Using this assembly it is possible to position the thermistor close to the end of the vena cava for the purpose of measuring the temperature variation of the blood, while a liquid can be introduced into the bloodstream and at sufficient distance from the thermistor that a good mixing of the liquid with the blood is realized for the purpose of an accurate determination of the flow rate in the vena cava. This has the advantage that an indication of the cardiac output can be obtained without a catheter being introduced into the pulmonary artery through the tricuspid valve and the pulmonary valve via the right ventricle, and that the risk of damage to the heart due to introduction of the catheter is reduced considerably compared to for instance the use of a Swan-Ganz catheter.
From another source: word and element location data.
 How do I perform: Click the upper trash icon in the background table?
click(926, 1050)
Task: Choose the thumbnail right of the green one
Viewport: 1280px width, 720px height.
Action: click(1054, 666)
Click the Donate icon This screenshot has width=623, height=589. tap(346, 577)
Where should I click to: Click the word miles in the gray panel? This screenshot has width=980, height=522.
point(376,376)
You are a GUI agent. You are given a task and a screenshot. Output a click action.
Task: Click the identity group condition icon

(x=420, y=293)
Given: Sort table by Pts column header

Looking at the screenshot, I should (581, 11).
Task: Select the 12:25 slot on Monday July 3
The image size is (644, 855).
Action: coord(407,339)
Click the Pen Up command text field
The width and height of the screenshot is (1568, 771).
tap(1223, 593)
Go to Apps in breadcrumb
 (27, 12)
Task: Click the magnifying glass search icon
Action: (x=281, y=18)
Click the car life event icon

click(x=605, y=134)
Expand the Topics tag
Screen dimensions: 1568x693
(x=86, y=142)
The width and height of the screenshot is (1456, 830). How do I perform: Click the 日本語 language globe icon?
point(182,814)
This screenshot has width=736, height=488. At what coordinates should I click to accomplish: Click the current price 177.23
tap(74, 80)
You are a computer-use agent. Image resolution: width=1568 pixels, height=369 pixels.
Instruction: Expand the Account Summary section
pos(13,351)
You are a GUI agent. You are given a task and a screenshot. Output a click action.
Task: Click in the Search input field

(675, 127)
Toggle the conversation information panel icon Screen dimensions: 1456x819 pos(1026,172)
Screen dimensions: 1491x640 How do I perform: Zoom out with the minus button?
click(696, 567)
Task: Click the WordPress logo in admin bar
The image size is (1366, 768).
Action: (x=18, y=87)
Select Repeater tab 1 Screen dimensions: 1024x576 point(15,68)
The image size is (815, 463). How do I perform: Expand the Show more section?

The feature that the distance along the tubular body between the outflow opening and the thermistor lies in a range between substantially 10 centimetres and substantially 18 centimetres—such as 11, 12, 13, 14, 15, 16, 17 centimetres—is particularly favourable when the catheter is introduced into the superior vena cava via an opening in the jugular vein (vena jugularis) or subclavian vein (vena subclavia). The outflow opening is then still situated in the body while the thermistor can be situated close to the end of the vena cava.

In a further embodiment of the assembly according to the invention the processing device is adapted to determine the trend of the flow rate in the vein. The trend of the flow rate in for instance the vena cava is found in practice to represent a useful indication of the cardiac output. Determining and displaying the trend of the flow rate in the vena cava, and thereby the trend of the cardiac output, by the processing device assists the physician in the treatment of a patient.

In a further embodiment of the assembly according to the invention the processing device is adapted to multiply the flow rate determined in the vein by a correction factor representing the ratio of the cardiac output and the flow rate in the vein. This measure makes it possible for instance to display on the processing device an absolute value as indication of the cardiac output.

In a further embodiment hereof, the vein is the superior vena cava and the correction factor lies in a range between substantially 1.4 and substantially 1.7. It has been found that a correction factor lying within this range is representative of the ratio of the cardiac output and the flow rate in the superior vena cava. In an alternative embodiment hereof, the vein is the inferior vena cava and the correction factor lies in a range between substantially 2.0 and substantially 2.5. It has been found that a correction factor lying within this range is representative of the ratio of the cardiac output and the flow rate in the inferior vena cava. In a further alternative embodiment hereof, the processing device comprises setting means with which the correction factor can be set. This measure makes it possible to modify the correction factor to the specific conditions. This has the advantage that determination of the cardiac output can be more accurate.

In a further embodiment of the assembly according to the invention the distance along the catheter between the thermistor and the distal end of the catheter is less than substantially 4 centimetres, such as 3, 2, 1 centimetres. This measure makes it for instance possible for other sensors to be arranged in the possible space between the distal end of the catheter and the thermistor, with which sensors measurements can then be performed in the right atrium while the thermistor is situated close to the end of the vena cava and the end of the catheter is still situated upstream of the tricuspid valve.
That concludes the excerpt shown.